As happens many evenings, I was on Reddit late the other night keeping tabs on the cryptoverse’s comings and goings. I stumbled on this post in /r/Bitcoin on the difficulties of scaling to Visa levels of transactions:
Blocksize would need to become 555 MB in size for bitcoin to scale to VISA levels. +80 GB blocksize, EVERY DAY. This is why we have segwit and 2nd layer, and why BCH is doomed to fail. from Bitcoin
While I understand that this is a post in a highly censored forum attempting to smear one of the two results of Bitcoin’s chain split back in August, it did bring up the elephant in the scaling room: hardware. Everyone loved the romantic idea of everyone running a node and mining some Bitcoin in the early days, but now that the network has grown larger and more industrial, we have to face some hard decisions and realizations.

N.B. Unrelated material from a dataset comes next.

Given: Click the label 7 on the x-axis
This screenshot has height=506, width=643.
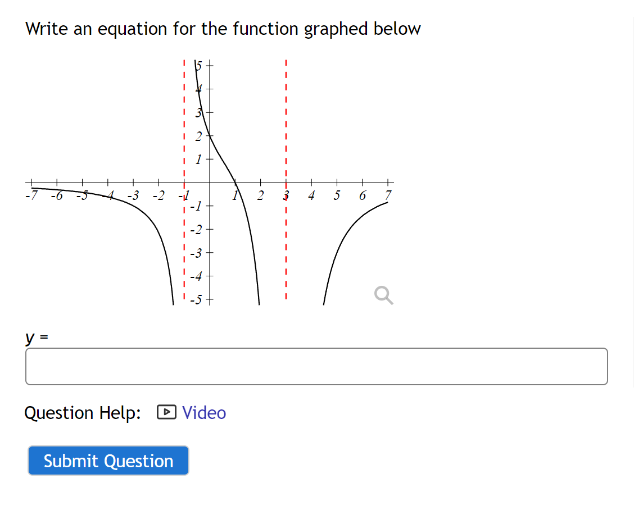Looking at the screenshot, I should tap(388, 195).
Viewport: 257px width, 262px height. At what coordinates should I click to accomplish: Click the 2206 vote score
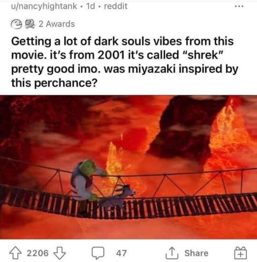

Immutable and decentralized: worth it?
First, what does a distributed ledger do for transactions that current systems do not? It’s both decentralized and provides a permanent, immutable record of transactions. The immutable ledger means a whole lot of storage, and decentralized means there is no professional service tasked with maintaining this network. The combination of both factors makes this difficult. If we don’t care about decentralization, we can have a highly centralized service or few store the increasingly titanic blockchain of a Visa-level popular digital currency. If we don’t care about immutability, we can carry on as per usual, but regularly delete older transaction history. If we care about both, however, we have some challenges ahead, so we have to decide if it’s worth it. I personally think it is, because the magic combination of both factors is the entire reason I believe cryptocurrency is valuable to begin with.
Massive on-chain scaling has to address this sooner
Coins such as Dash and Bitcoin Cash which are dedicated to scale to mass levels purely on-chain have to face this challenge sooner than others. Sure, technology and hardware keep improving, and a terabyte of data may soon become quite insignificant. However, all this still adds up eventually, especially when you have thousands of transactions per second, and the load on a single node can become too much for an average user to run. It’s not a critical blow, but down the line there will be fewer entities willing and able to run nodes, many of whom may be large companies, nonprofits, or other organizations that may have outside interests at heart. This challenge will face coins like Bitcoin Cash far sooner because of a dedication to mass on-chain scaling. How such problems will be faced is up for much speculation, but all that is in vain until the problem must be faced head-on.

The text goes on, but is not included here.